The effect of RFC G80A polymorphism in Cretan children with acute lymphoblastic leukemia and its interaction with MTHFR C677T and A1298C polymorphisms.

INTRODUCTION

The association between the risk of acute lymphoblastic leukemia (ALL) in children and enzymes involved in the folate metabolism has been under investigation lately. The reduced folate carrier gene (RFC) encodes reduced folate carrier, a protein that transports into the cell both folate and methotrexate, a commonly used chemotherapeutic drug, has been proved polymorphic at position 80 (G→A). The role of this polymorphism in childhood ALL and its interaction with other enzymes of the folate metabolic pathway, including MTHFR, has been examined in different populations with diverse results.

METHODS

In the present case-control study, 35 children with ALL and 48 healthy adult blood donors, all originating from the island of Crete (Greece), were screened for the presence of the RFC G80A polymorphism, using PCR/RFLP techniques.
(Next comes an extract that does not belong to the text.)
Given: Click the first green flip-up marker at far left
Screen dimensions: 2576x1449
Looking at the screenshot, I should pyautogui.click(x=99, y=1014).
The effect on ALL risk and methotrexate-induced toxicities, along with the role of gene-gene interactions in our population, were examined.

RESULTS

No significant association was observed between the RFC G80A genotypes and either the development of ALL or the presence of adverse events. However, a significant association was detected between the MTHFR A1298C/ RFC G80A genotype and a nonpredisposition for ALL (P = 0.035).

CONCLUSION

This study suggests that gene-gene interactions in childhood ALL may be of prognostic value in our population.